Technical experts agree that it is possible to build on dolomite. Indeed, most of Lenasia and Centurion have been built on top of dolomitic deposits. The Gautrain has also been built on the unpredictable rock.
South Africa’s regulations and standards for building on dolomite – which have been steadily refined since the 1970s – relate mostly to brick-and-mortar buildings with formal water infrastructure such as flushing toilets and piped water, however. These have little bearing on the realities of shack settlements.
Agent of delay
Geotechnical auspices, such as dolomite, have often been used for the demolition and removal of shack settlements. Courts have found that forced relocations as a result of dolomitic sinkholes are substantially different to evictions. But dolomite serves to delay even more regularly than it serves to destroy.

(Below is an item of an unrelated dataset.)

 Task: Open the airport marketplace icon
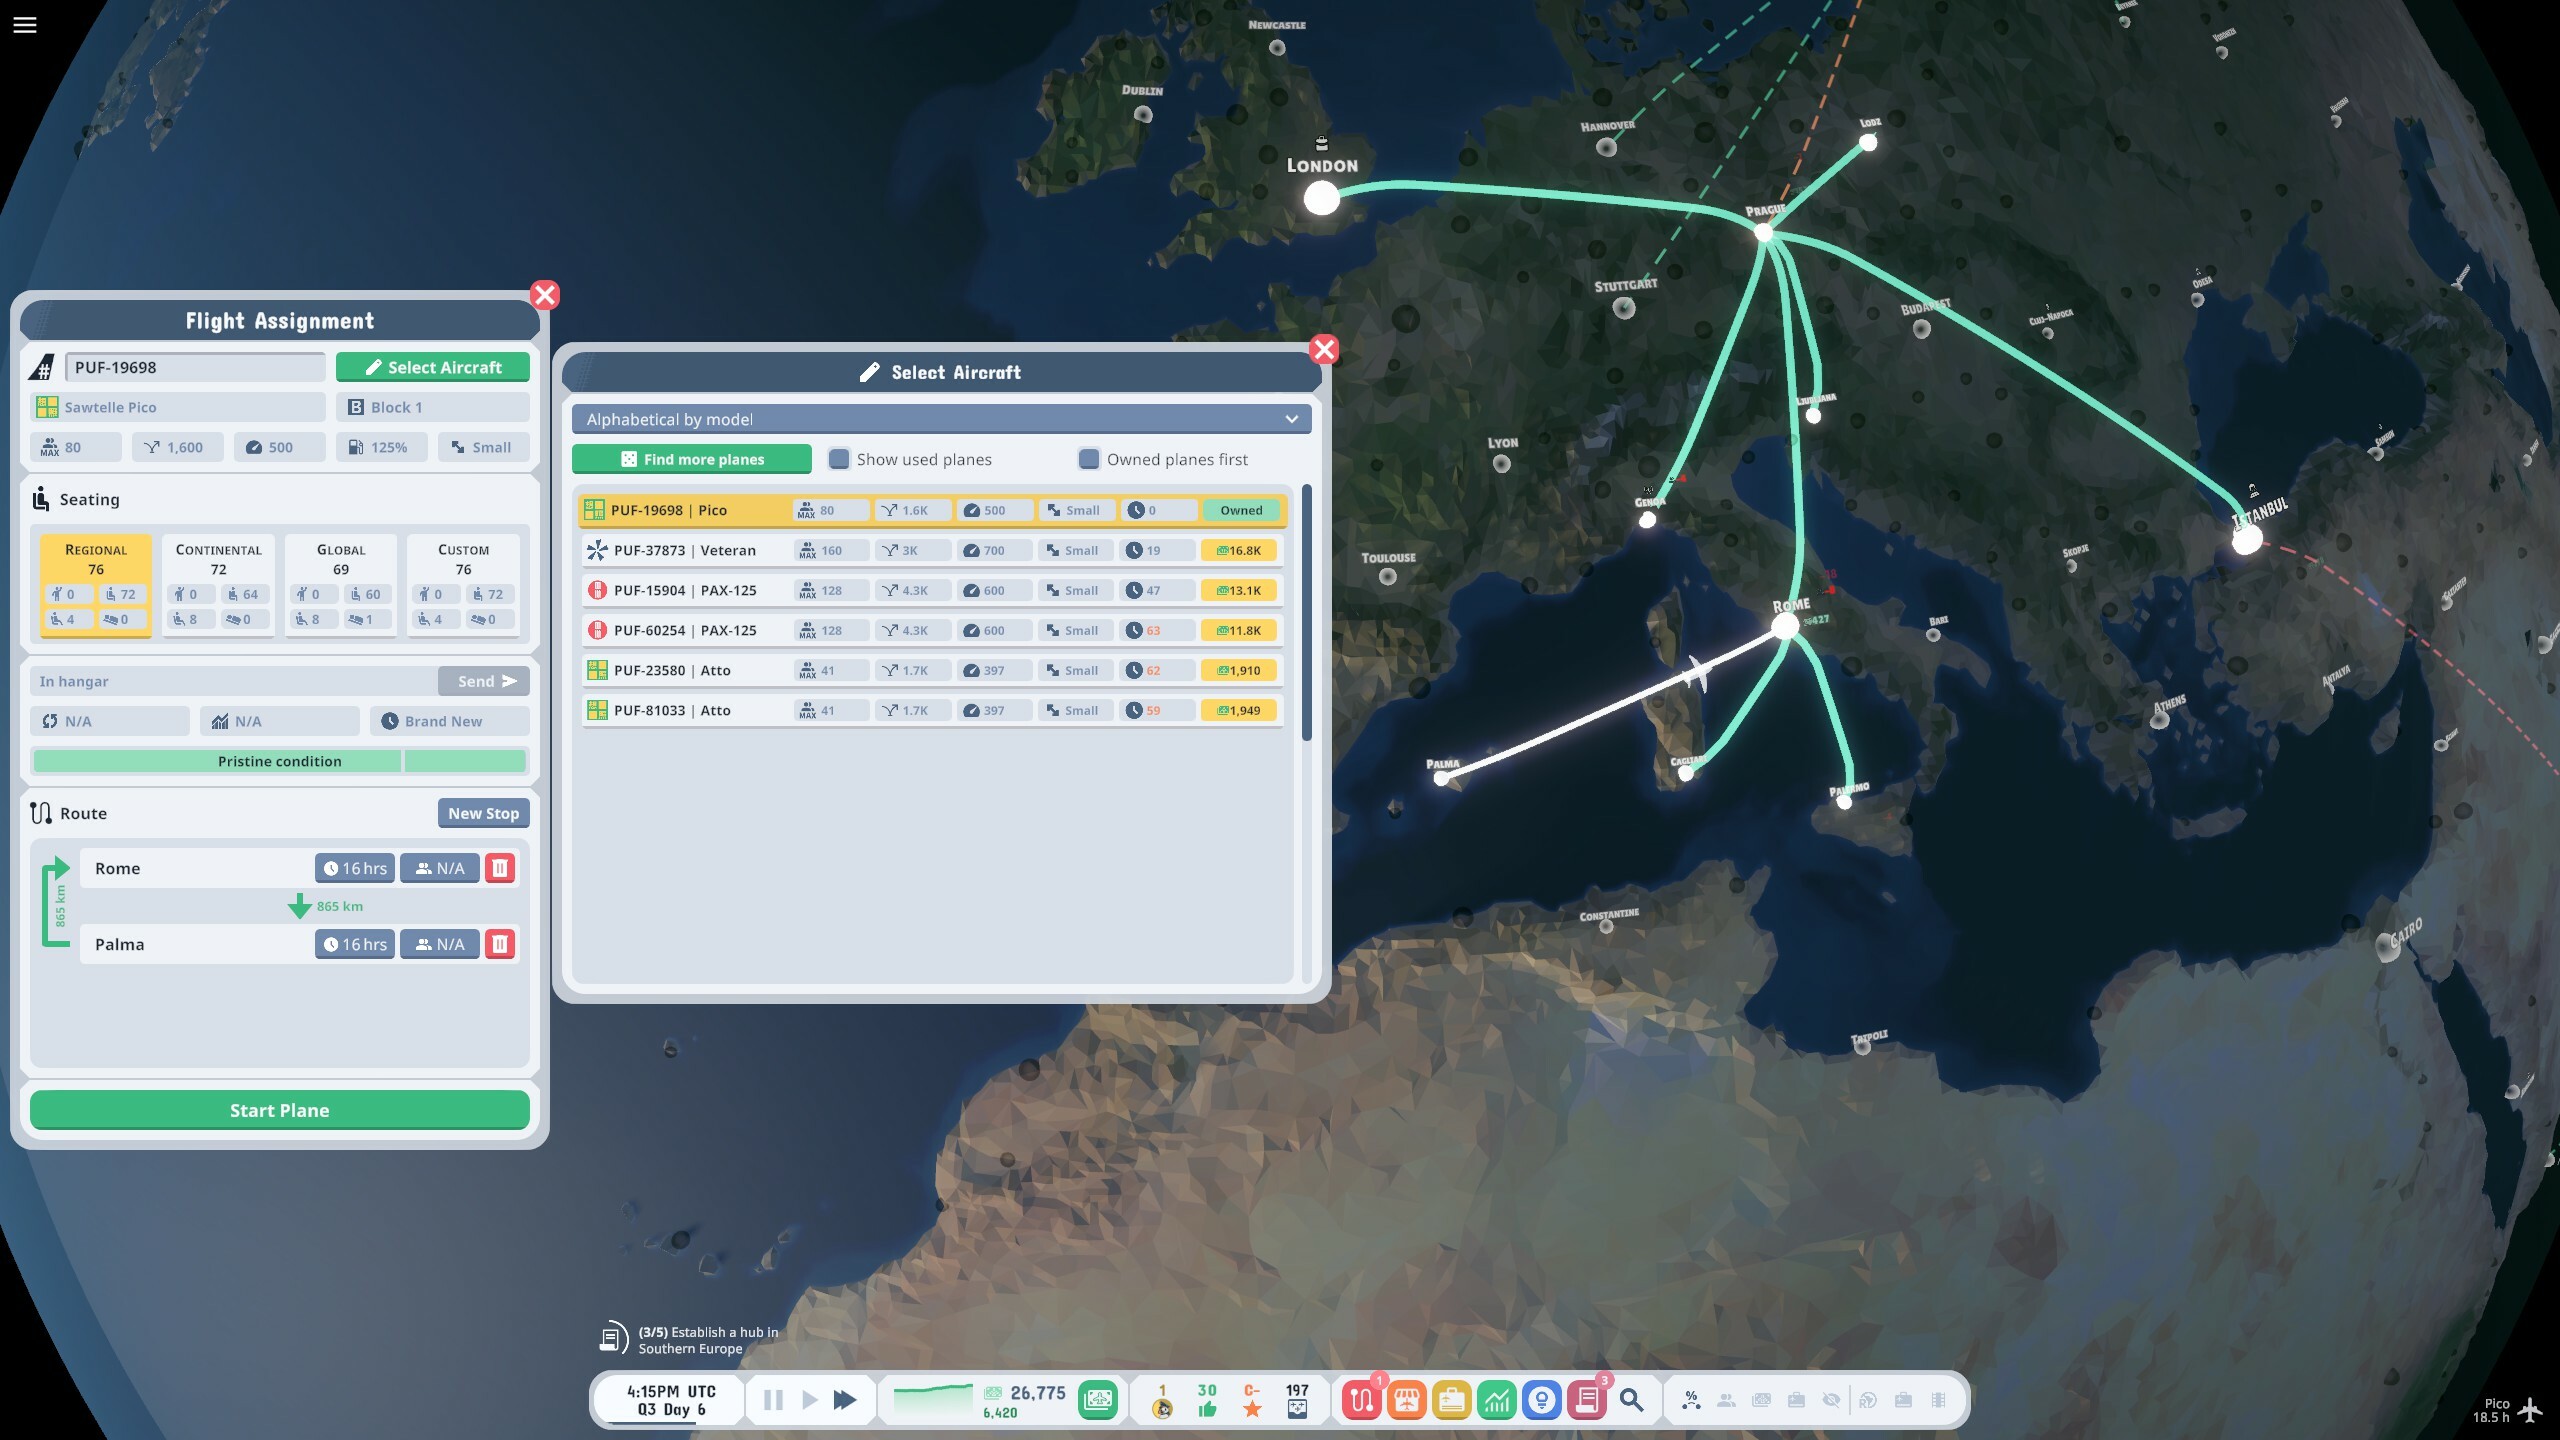pyautogui.click(x=1408, y=1399)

Having occupied and defended the vacant land on which the settlement has developed, Tjovitjans are adamant that municipal services and development are the next steps. The rock below their feet means it may be a long fight. The dangers of developing on dolomitic land have been raised at various turns during the decades-long struggles for development in nearby and long-established shack settlements such as Thembelihle and Slovo Park.

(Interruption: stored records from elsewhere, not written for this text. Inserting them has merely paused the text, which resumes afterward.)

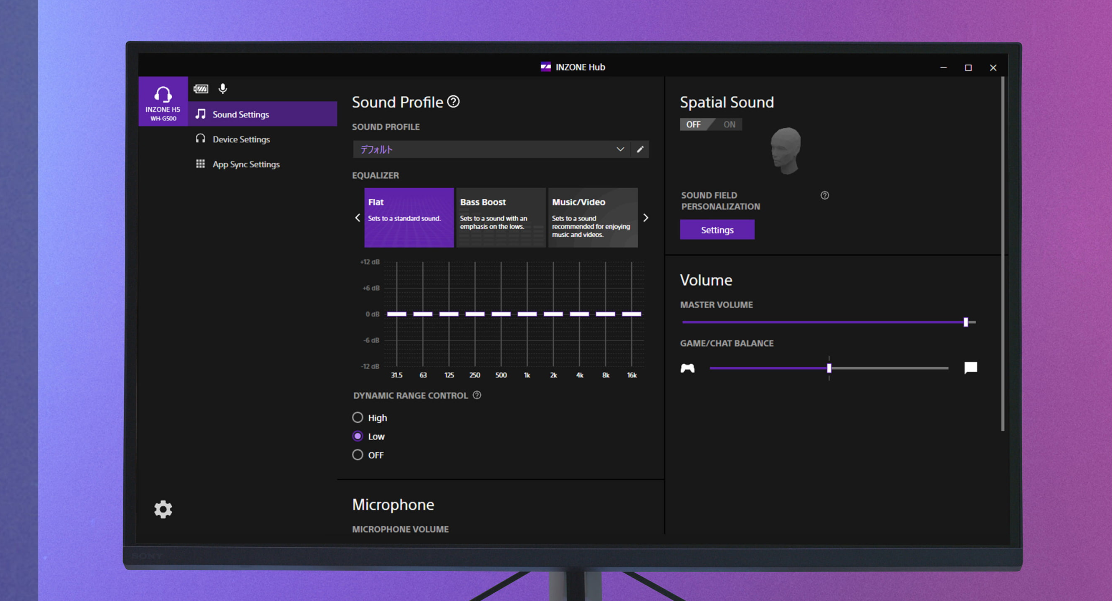Edit sound profile name with pencil icon

click(641, 149)
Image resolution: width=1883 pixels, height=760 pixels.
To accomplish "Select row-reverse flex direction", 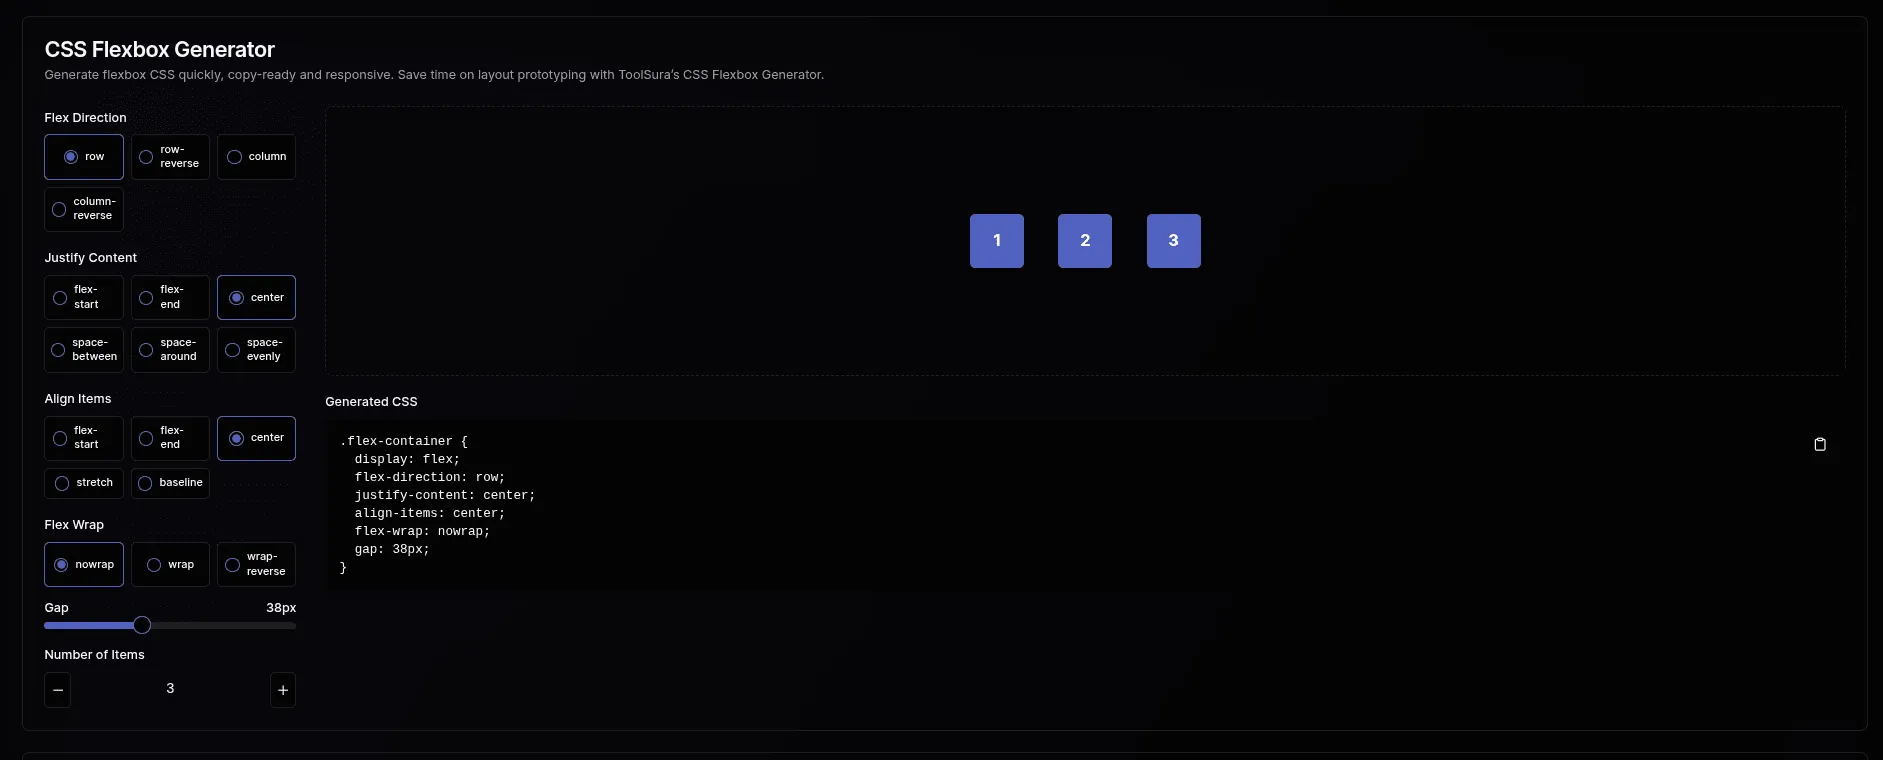I will (170, 157).
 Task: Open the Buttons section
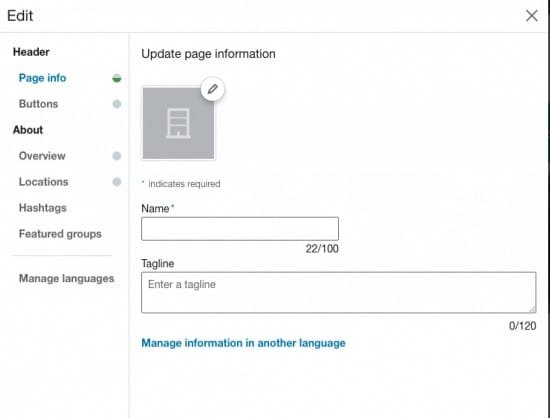39,104
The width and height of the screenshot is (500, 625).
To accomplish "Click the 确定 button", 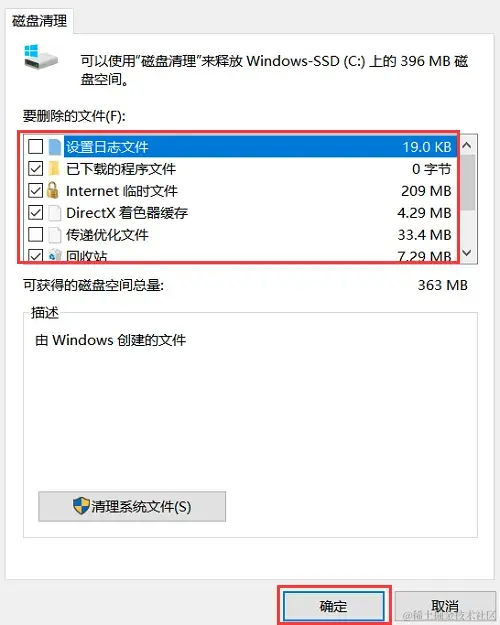I will [x=334, y=606].
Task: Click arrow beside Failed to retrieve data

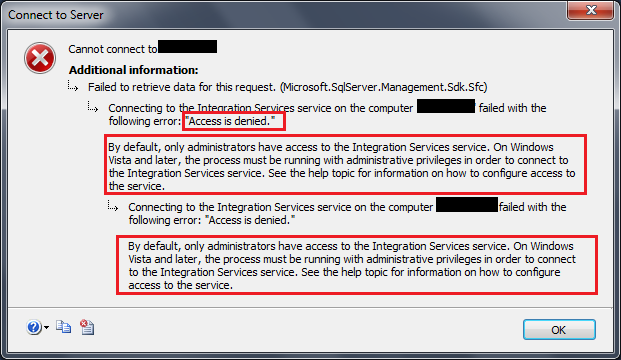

After more than two decades of deferred development, the residents of Slovo Park won a ground-breaking 2016 high court victory compelling the City of Johannesburg to apply for the requisite funding to upgrade their settlement. Despite the success, little more than electricity has been installed at Slovo Park in the half-decade since.

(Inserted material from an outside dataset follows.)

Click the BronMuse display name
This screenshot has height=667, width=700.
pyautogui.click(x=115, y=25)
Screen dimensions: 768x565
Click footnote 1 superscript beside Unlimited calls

Like gold, dolomite has always been a political mineral. Its traces can be found in the minutiae of shack dwellers’ struggles for development at the municipal level right up to the grandest stages of South African politics.
While Department of Public Works and Infrastructure guidelines acknowledge that “in a climate of increasing awareness of individual rights, it is apparent that failure to proactively manage dolomite risk may constitute dereliction of duty”, for instance, former public protector Thuli Madonsela’s Secure in Comfort report found that R20 million of the department’s dolomite risk management programme was reallocated to the upgrades of then-president Jacob Zuma’s home at Nkandla.
‘Safe in the rain’
The further people live from jobs, the likelier they are to be unemployed. In economic studies of American cities, this has been called spatial mismatch, and research by the Socio-Economic Rights Institute of South Africa in 2016 confirmed that South Africa’s metro areas were characterised by similar spatial mismatch.
The areas around Tjovitjo are particularly egregious examples. Unemployment rates are up to 14 percentage points higher for people living in Orange Farm, for instance, than for those living in Johannesburg’s city centre.
Employment deserts on the fringes of our cities mean that the erection of shack settlements is often assumed to be an economic act. Impoverished people unable to afford housing on the open market, so the argument goes, are left with the options of far-flung and limited state housing or building their own homes on vacant land nearer to economic opportunities.
The efforts of those building homes in Tjovitjo and other shack settlements around Orange Farm, which is among the most economically depressed areas in Gauteng, confound this logic.
Tjovitjans are adamant that their struggle to secure land comes before their efforts to find work. In the words of 36-year-old Nkosinathi Malembe, “What is work without land?” The youngest of his three daughters is now 18 months old and was born in the settlement. He grins whenever he uses her nickname: Little Tjovitjo. “A roof over your head is the most important,” says Malembe. “To feel safe in the rain is the most important. Work is useless without land.”
Makhoba agrees. Despite having been without work for three years now, she is more fixed on securing a home than an income. “Even if I go into this earth when I die,” she says, “I can say I left my children a home. I will not leave my children with rent.”